Щекотливая ответственность

Цензоры не любят, когда сказано слишком сильно. Они любят, когда сказано слишком слабо. Так спокойнее
Алексей СЕМЁНОВ Алексей СЕМЁНОВ 28 августа 2019, 11:20

В России было много известных цензоров. Некоторые правили государством в качестве императоров. Но и без них список цензоров впечатляет: Фёдор Тютчев, Иван Гончаров, Иван Крылов, Константин Леонтьев, Аполлон Майков, Яков Полонский, Сергей Аксаков, Михаил Лонгинов, Василий Лазаревский, Сергей Глинка, Владимир Измайлов, Владимир Бекетов… Не все они были так скандальны, как Александр Красовский, но свой вклад в историю российской цензуры внесли.

«Слишком сильно сказано…»

О Красовском мы знаем, в том числе, благодаря Пушкину, написавшему: «Бируков и Красовский не в терпеж глупы, своенравны и притеснительны». Тот же Красовский запретил статью «О вредности грибов», потому что «грибы – пища православных», а подрывать истинную веру он не позволит.

Но не все цензоры были глупы. Более того, когда царская цензура вымарывала «царствуй лёжа на боку» или «сказка ложь, да в ней намёк, добрым молодцам урок», то в этом просматривалась даже какая-то логика. Намёки – вещь скользкая… На кого это автор намекает? Неужто на самого… Страшно подумать, а не только произнести.
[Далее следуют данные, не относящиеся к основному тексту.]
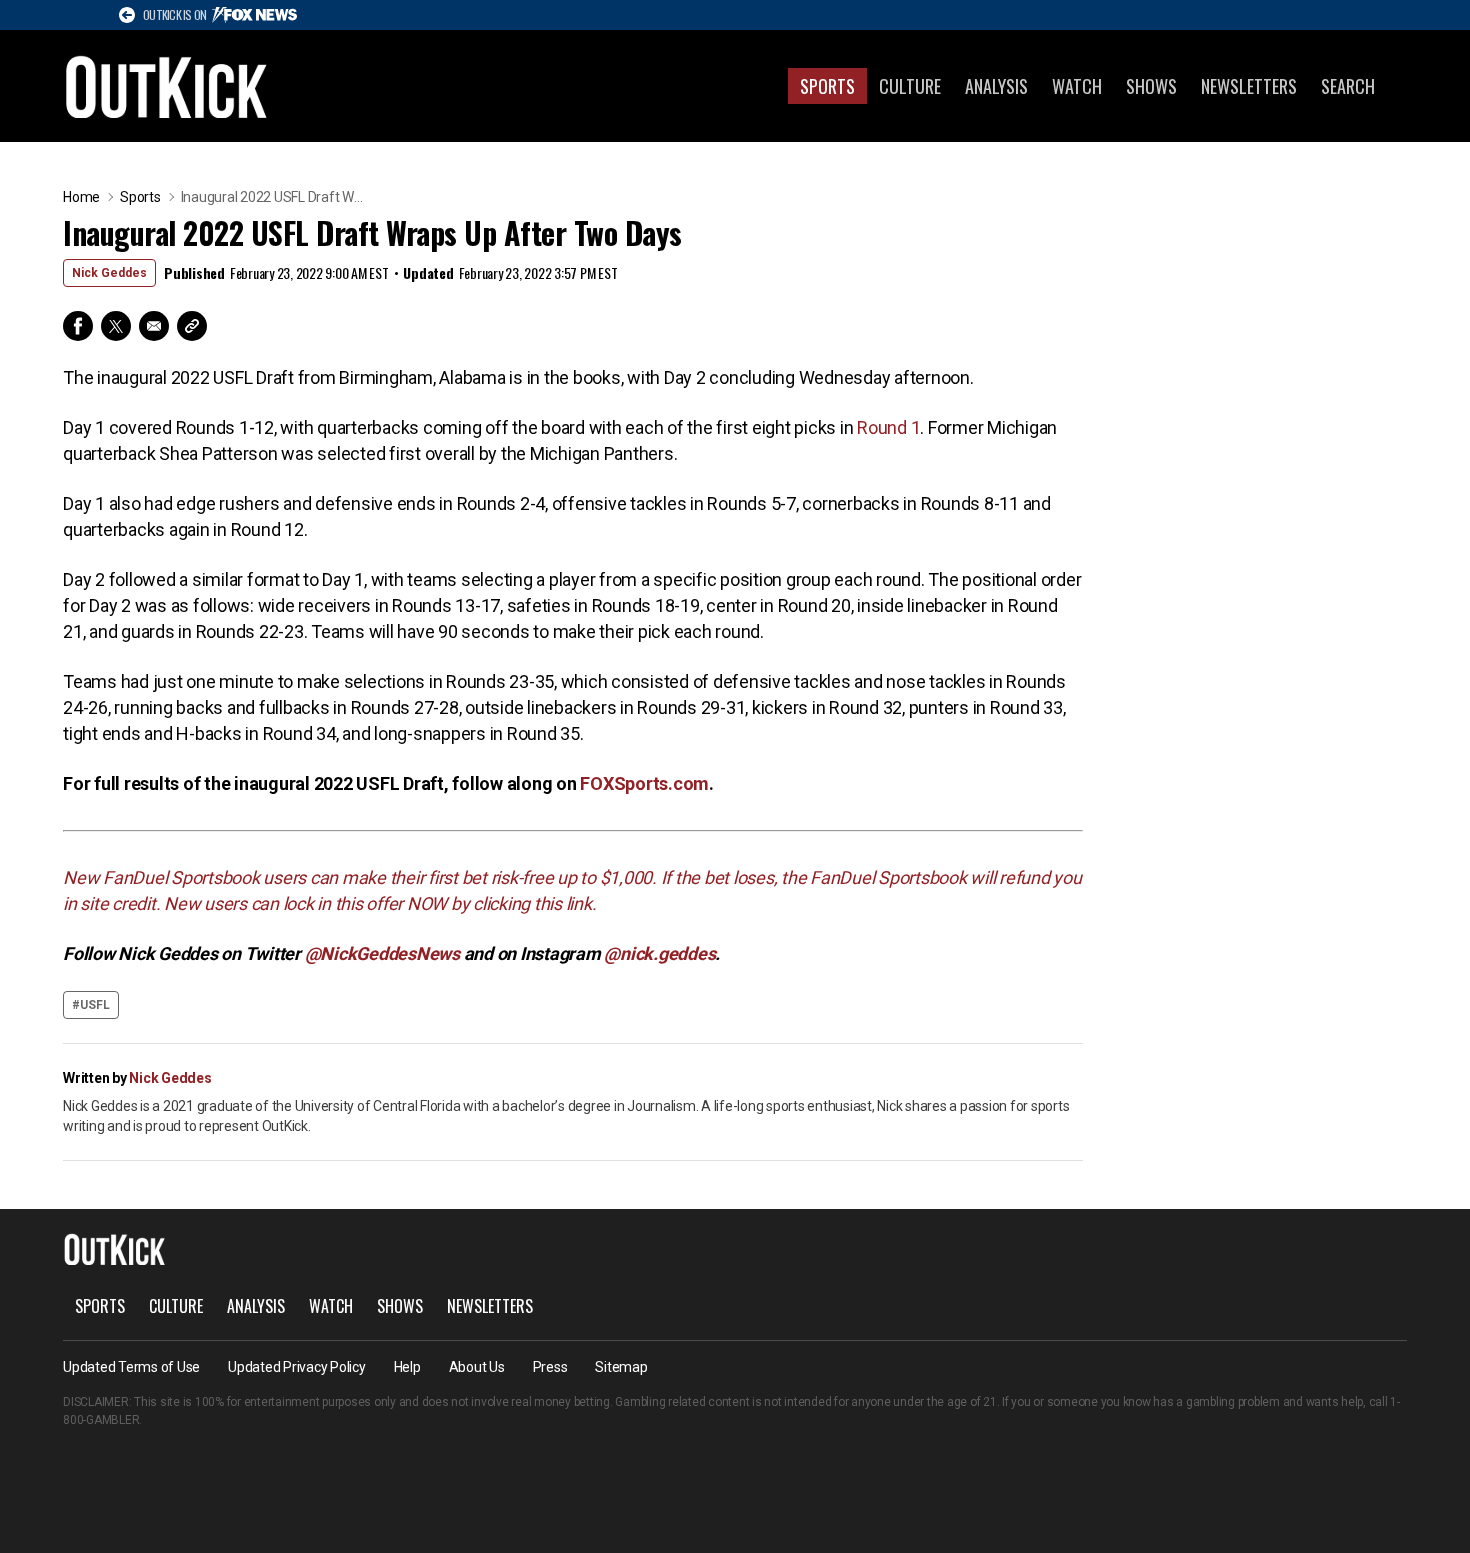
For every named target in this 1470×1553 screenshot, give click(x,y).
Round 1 (888, 427)
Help (407, 1367)
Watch (1077, 86)
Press (550, 1367)
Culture (910, 86)
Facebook (78, 326)
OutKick (167, 86)
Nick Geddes (109, 273)
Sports (827, 86)
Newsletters (1249, 86)
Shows (1151, 86)
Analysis (996, 86)
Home (81, 197)
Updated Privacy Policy (297, 1367)
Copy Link (192, 326)
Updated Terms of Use (131, 1367)
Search (1348, 86)
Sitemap (621, 1367)
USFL (95, 1005)
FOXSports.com (644, 783)
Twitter (116, 326)
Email (154, 326)
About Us (477, 1367)
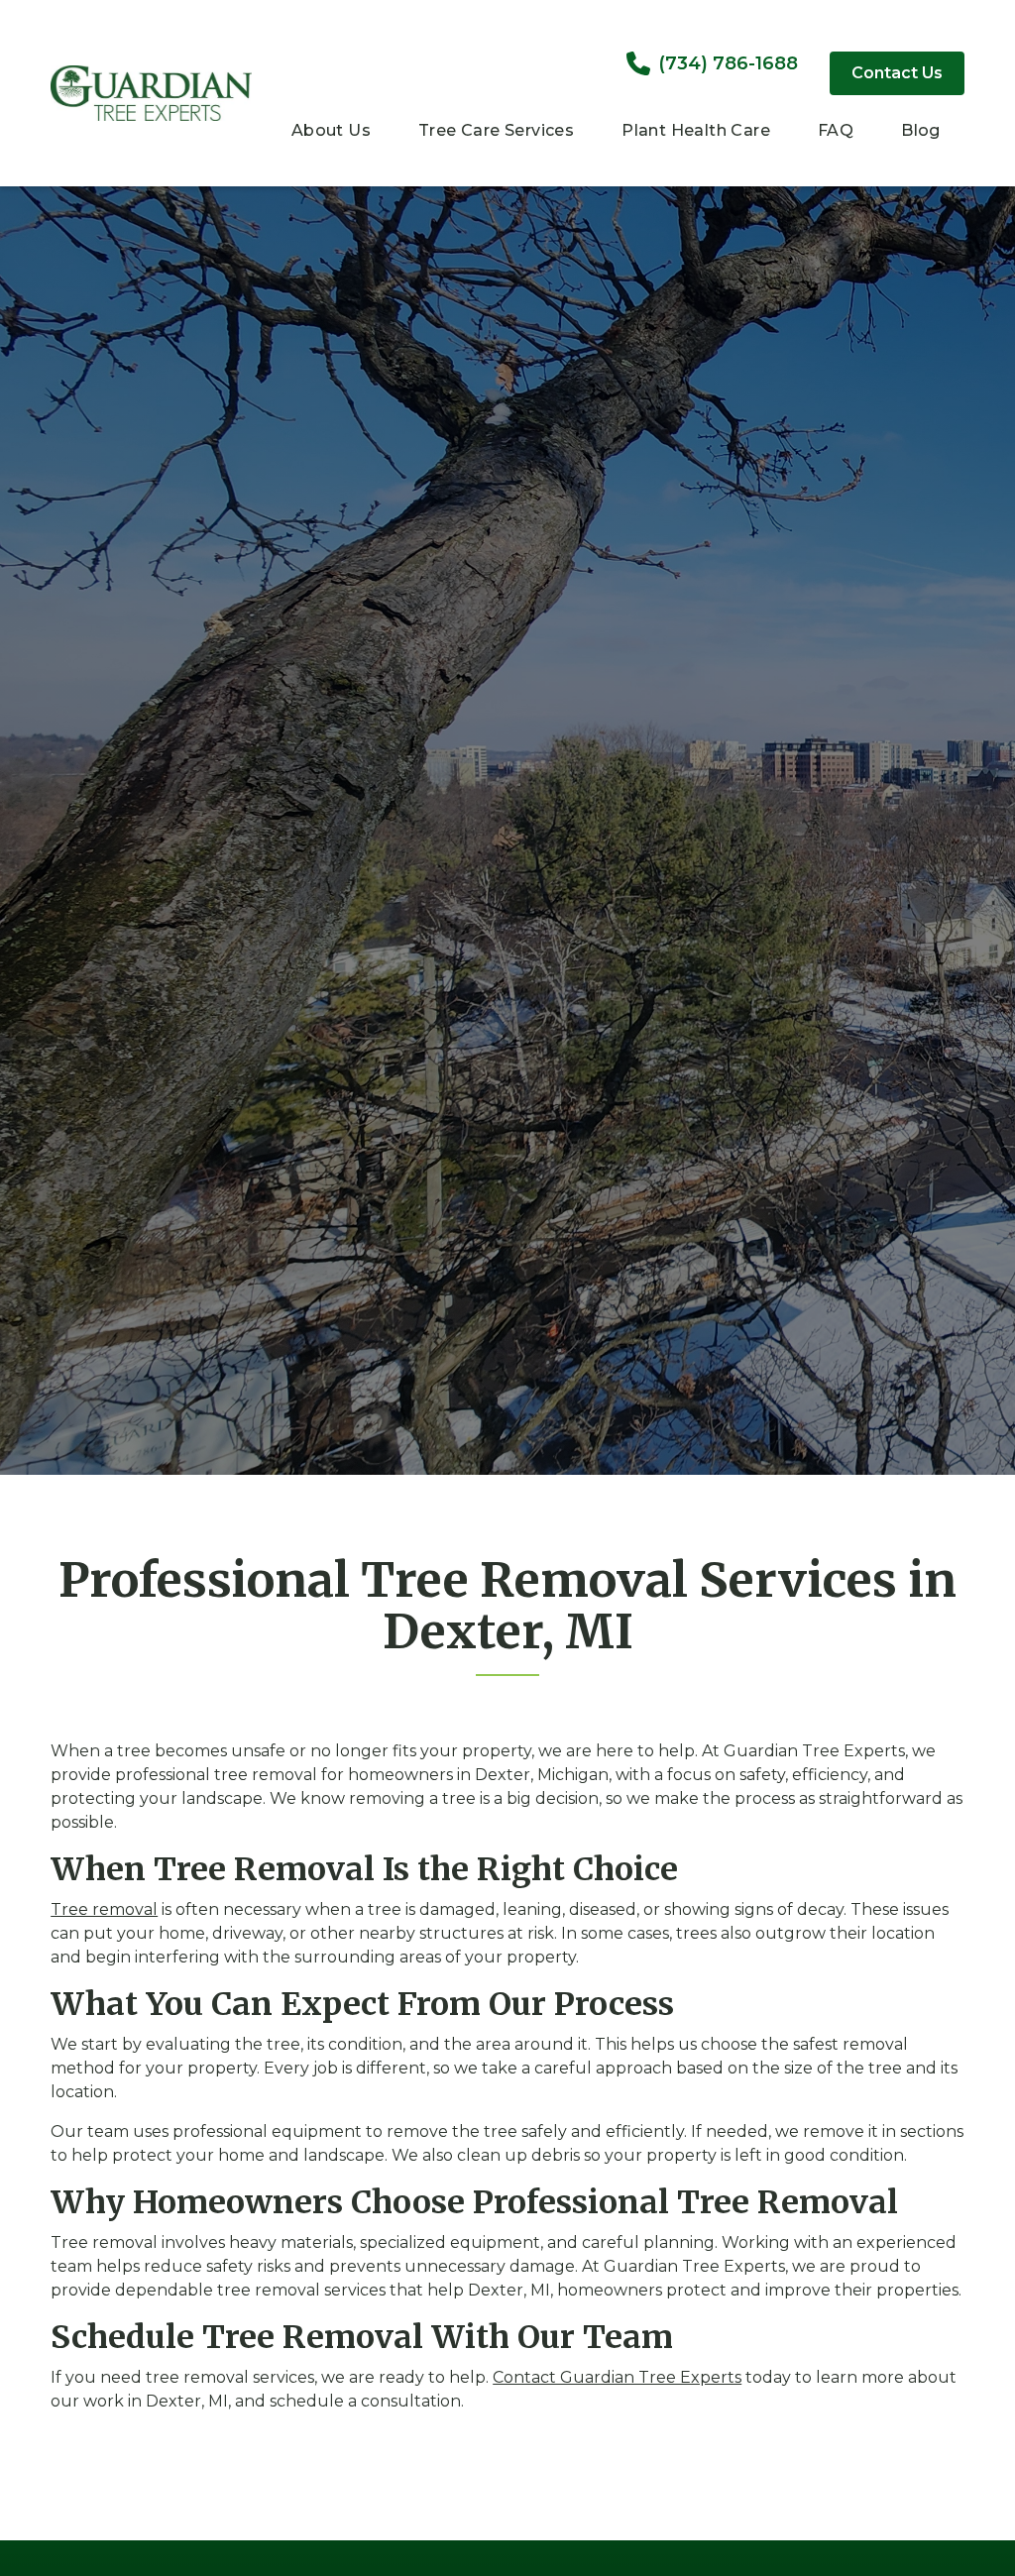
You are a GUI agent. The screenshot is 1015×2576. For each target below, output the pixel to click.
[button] (331, 133)
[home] (151, 93)
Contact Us (897, 72)
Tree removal (104, 1909)
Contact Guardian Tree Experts (617, 2377)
Самая знаменитая правка Красовского касалась поэмы Валериана Олина (сына тобольского вице-губернатора). В невинной поэме Олина «Стансы к Элизе» суровый цензор придрался к строчке «улыбку уст твоих небесную ловить...» К счастью, мы знаем, что же так смутило Красовского. Его комментарий до нас дошёл: «Слишком сильно сказано: женщина не достойна того, чтобы улыбку её называть небесною…»

Цензоры не любят, когда сказано слишком сильно. Они любят, когда сказано слишком слабо. Так спокойнее.

Цензура зависит не только от каких-то политических убеждений. Часто она основана на ханжестве и на специфическом понимании цензора о недозволенном. Обычно это связано с религиозными воззрениями, воспитанием, страхами, комплексами и личными предпочтениями.

«Государственным людям» хочется оградить неразумных читателей или слушателей от вредоносного влияния. Себя цензоры видят пастырями, а публику – стадом. Профессиональные и самозваные цензоры умеют читать между строк. Фактически, словно фокусники, они читают мысли авторов. Угадывают реакцию публики. Многие борются не столько с мыслями, сколько с чувствами. Так было в ХIХ веке.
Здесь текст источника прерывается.